======== Entries supplied ========

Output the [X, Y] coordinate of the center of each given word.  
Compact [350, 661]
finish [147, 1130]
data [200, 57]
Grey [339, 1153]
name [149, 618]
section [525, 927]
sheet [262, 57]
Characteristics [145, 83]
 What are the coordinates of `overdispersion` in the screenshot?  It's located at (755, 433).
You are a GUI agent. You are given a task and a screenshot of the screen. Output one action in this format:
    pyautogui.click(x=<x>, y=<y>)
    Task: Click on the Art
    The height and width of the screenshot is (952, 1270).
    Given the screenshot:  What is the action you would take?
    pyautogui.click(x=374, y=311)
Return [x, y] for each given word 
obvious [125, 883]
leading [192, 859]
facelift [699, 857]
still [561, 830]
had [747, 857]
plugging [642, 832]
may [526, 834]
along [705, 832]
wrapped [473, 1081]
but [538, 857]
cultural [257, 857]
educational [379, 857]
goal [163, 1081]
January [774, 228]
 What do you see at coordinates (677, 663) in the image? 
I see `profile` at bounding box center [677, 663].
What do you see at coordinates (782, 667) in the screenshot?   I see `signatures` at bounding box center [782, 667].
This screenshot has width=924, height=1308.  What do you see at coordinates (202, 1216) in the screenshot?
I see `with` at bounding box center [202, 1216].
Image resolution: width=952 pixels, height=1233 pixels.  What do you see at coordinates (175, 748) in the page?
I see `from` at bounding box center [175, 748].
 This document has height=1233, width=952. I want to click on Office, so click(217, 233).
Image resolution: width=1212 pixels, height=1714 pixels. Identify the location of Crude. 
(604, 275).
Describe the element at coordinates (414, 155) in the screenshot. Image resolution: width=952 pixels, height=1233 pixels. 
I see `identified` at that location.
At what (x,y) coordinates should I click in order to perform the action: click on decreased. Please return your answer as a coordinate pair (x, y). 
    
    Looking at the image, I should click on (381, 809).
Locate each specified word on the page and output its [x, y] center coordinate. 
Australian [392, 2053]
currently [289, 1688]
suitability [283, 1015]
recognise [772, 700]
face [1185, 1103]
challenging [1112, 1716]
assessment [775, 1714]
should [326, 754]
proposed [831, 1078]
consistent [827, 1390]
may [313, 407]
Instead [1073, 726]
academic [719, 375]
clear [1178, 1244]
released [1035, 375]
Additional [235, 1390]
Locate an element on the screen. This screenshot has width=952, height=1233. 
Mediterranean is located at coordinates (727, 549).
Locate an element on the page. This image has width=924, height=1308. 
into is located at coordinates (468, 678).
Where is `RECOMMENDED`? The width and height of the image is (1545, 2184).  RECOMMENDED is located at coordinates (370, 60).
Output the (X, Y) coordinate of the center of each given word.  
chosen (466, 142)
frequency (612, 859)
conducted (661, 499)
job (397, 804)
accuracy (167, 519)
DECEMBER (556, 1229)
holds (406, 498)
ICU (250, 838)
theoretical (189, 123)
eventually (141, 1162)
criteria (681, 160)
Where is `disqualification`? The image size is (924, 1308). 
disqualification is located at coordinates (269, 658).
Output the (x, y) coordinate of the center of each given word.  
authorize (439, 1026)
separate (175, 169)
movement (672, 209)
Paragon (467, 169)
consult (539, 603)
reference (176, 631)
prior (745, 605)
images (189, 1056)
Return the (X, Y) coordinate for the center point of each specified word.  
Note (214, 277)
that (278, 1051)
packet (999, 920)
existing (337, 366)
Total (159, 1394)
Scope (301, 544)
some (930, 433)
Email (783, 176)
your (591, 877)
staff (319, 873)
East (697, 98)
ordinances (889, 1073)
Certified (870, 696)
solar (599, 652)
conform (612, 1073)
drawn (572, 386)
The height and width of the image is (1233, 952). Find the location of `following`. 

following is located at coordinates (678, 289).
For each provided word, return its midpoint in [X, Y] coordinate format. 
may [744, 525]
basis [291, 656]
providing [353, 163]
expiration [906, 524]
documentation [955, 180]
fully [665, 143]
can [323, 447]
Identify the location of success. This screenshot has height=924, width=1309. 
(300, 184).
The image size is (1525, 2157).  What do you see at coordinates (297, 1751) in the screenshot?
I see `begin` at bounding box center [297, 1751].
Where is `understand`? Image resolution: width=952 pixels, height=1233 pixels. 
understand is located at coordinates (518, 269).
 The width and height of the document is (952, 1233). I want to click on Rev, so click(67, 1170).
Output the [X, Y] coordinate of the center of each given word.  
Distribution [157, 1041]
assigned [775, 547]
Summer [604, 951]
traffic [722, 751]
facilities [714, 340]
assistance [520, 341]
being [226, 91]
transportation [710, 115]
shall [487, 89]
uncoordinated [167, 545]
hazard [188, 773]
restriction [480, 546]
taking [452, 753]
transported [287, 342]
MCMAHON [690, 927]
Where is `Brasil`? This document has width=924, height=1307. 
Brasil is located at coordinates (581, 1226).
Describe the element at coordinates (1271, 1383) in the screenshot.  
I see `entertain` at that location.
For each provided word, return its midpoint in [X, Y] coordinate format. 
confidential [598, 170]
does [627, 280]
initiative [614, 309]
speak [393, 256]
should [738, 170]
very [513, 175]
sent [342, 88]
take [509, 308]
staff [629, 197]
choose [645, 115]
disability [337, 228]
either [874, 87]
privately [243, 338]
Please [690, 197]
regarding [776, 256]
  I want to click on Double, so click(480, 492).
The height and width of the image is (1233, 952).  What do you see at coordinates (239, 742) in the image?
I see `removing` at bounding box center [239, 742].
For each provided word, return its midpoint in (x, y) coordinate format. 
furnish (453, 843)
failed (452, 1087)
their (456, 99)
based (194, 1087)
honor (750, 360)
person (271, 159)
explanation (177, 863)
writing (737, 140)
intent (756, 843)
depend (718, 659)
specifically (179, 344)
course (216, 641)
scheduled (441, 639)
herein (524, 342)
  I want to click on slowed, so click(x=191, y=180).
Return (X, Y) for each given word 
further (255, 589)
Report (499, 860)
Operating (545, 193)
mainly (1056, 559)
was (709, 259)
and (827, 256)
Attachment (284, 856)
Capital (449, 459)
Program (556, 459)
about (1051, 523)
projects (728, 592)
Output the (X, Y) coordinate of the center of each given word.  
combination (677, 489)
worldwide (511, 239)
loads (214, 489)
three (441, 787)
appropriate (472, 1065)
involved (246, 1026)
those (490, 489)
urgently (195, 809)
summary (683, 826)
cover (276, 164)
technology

========

#### Exercise brief
Can you rewrite all of the records above with "each given word" changed to "each listed word" wherever it occurs, keeping everything else the same?

#### Result
Output the [X, Y] coordinate of the center of each listed word.  
Compact [350, 661]
finish [147, 1130]
data [200, 57]
Grey [339, 1153]
name [149, 618]
section [525, 927]
sheet [262, 57]
Characteristics [145, 83]
 What are the coordinates of `overdispersion` in the screenshot?  It's located at (755, 433).
You are a GUI agent. You are given a task and a screenshot of the screen. Output one action in this format:
    pyautogui.click(x=<x>, y=<y>)
    Task: Click on the Art
    The height and width of the screenshot is (952, 1270).
    Given the screenshot:  What is the action you would take?
    pyautogui.click(x=374, y=311)
Return [x, y] for each listed word 
obvious [125, 883]
leading [192, 859]
facelift [699, 857]
still [561, 830]
had [747, 857]
plugging [642, 832]
may [526, 834]
along [705, 832]
wrapped [473, 1081]
but [538, 857]
cultural [257, 857]
educational [379, 857]
goal [163, 1081]
January [774, 228]
 What do you see at coordinates (677, 663) in the image? 
I see `profile` at bounding box center [677, 663].
What do you see at coordinates (782, 667) in the screenshot?   I see `signatures` at bounding box center [782, 667].
This screenshot has width=924, height=1308.  What do you see at coordinates (202, 1216) in the screenshot?
I see `with` at bounding box center [202, 1216].
Image resolution: width=952 pixels, height=1233 pixels.  What do you see at coordinates (175, 748) in the page?
I see `from` at bounding box center [175, 748].
 This document has height=1233, width=952. I want to click on Office, so click(217, 233).
Image resolution: width=1212 pixels, height=1714 pixels. Identify the location of Crude. 
(604, 275).
Describe the element at coordinates (414, 155) in the screenshot. Image resolution: width=952 pixels, height=1233 pixels. 
I see `identified` at that location.
At what (x,y) coordinates should I click in order to perform the action: click on decreased. Please return your answer as a coordinate pair (x, y). 
    
    Looking at the image, I should click on (381, 809).
Locate each specified word on the page and output its [x, y] center coordinate. 
Australian [392, 2053]
currently [289, 1688]
suitability [283, 1015]
recognise [772, 700]
face [1185, 1103]
challenging [1112, 1716]
assessment [775, 1714]
should [326, 754]
proposed [831, 1078]
consistent [827, 1390]
may [313, 407]
Instead [1073, 726]
academic [719, 375]
clear [1178, 1244]
released [1035, 375]
Additional [235, 1390]
Locate an element on the screen. This screenshot has width=952, height=1233. 
Mediterranean is located at coordinates (727, 549).
Locate an element on the page. This image has width=924, height=1308. 
into is located at coordinates (468, 678).
Where is `RECOMMENDED`? The width and height of the image is (1545, 2184).  RECOMMENDED is located at coordinates (370, 60).
Output the (X, Y) coordinate of the center of each listed word.  
chosen (466, 142)
frequency (612, 859)
conducted (661, 499)
job (397, 804)
accuracy (167, 519)
DECEMBER (556, 1229)
holds (406, 498)
ICU (250, 838)
theoretical (189, 123)
eventually (141, 1162)
criteria (681, 160)
Where is `disqualification`? The image size is (924, 1308). 
disqualification is located at coordinates (269, 658).
Output the (x, y) coordinate of the center of each listed word.  
authorize (439, 1026)
separate (175, 169)
movement (672, 209)
Paragon (467, 169)
consult (539, 603)
reference (176, 631)
prior (745, 605)
images (189, 1056)
Return the (X, Y) coordinate for the center point of each specified word.  
Note (214, 277)
that (278, 1051)
packet (999, 920)
existing (337, 366)
Total (159, 1394)
Scope (301, 544)
some (930, 433)
Email (783, 176)
your (591, 877)
staff (319, 873)
East (697, 98)
ordinances (889, 1073)
Certified (870, 696)
solar (599, 652)
conform (612, 1073)
drawn (572, 386)
The height and width of the image is (1233, 952). Find the location of `following`. 

following is located at coordinates (678, 289).
For each provided word, return its midpoint in [X, Y] coordinate format. 
may [744, 525]
basis [291, 656]
providing [353, 163]
expiration [906, 524]
documentation [955, 180]
fully [665, 143]
can [323, 447]
Identify the location of success. This screenshot has height=924, width=1309. 
(300, 184).
The image size is (1525, 2157).  What do you see at coordinates (297, 1751) in the screenshot?
I see `begin` at bounding box center [297, 1751].
Where is `understand`? Image resolution: width=952 pixels, height=1233 pixels. 
understand is located at coordinates (518, 269).
 The width and height of the document is (952, 1233). I want to click on Rev, so click(67, 1170).
Output the [X, Y] coordinate of the center of each listed word.  
Distribution [157, 1041]
assigned [775, 547]
Summer [604, 951]
traffic [722, 751]
facilities [714, 340]
assistance [520, 341]
being [226, 91]
transportation [710, 115]
shall [487, 89]
uncoordinated [167, 545]
hazard [188, 773]
restriction [480, 546]
taking [452, 753]
transported [287, 342]
MCMAHON [690, 927]
Where is `Brasil`? This document has width=924, height=1307. 
Brasil is located at coordinates (581, 1226).
Describe the element at coordinates (1271, 1383) in the screenshot.  
I see `entertain` at that location.
For each provided word, return its midpoint in [X, Y] coordinate format. 
confidential [598, 170]
does [627, 280]
initiative [614, 309]
speak [393, 256]
should [738, 170]
very [513, 175]
sent [342, 88]
take [509, 308]
staff [629, 197]
choose [645, 115]
disability [337, 228]
either [874, 87]
privately [243, 338]
Please [690, 197]
regarding [776, 256]
  I want to click on Double, so click(480, 492).
The height and width of the image is (1233, 952).  What do you see at coordinates (239, 742) in the image?
I see `removing` at bounding box center [239, 742].
For each provided word, return its midpoint in (x, y) coordinate format. 
furnish (453, 843)
failed (452, 1087)
their (456, 99)
based (194, 1087)
honor (750, 360)
person (271, 159)
explanation (177, 863)
writing (737, 140)
intent (756, 843)
depend (718, 659)
specifically (179, 344)
course (216, 641)
scheduled (441, 639)
herein (524, 342)
  I want to click on slowed, so click(x=191, y=180).
Return (X, Y) for each listed word 
further (255, 589)
Report (499, 860)
Operating (545, 193)
mainly (1056, 559)
was (709, 259)
and (827, 256)
Attachment (284, 856)
Capital (449, 459)
Program (556, 459)
about (1051, 523)
projects (728, 592)
Output the (X, Y) coordinate of the center of each listed word.  
combination (677, 489)
worldwide (511, 239)
loads (214, 489)
three (441, 787)
appropriate (472, 1065)
involved (246, 1026)
those (490, 489)
urgently (195, 809)
summary (683, 826)
cover (276, 164)
technology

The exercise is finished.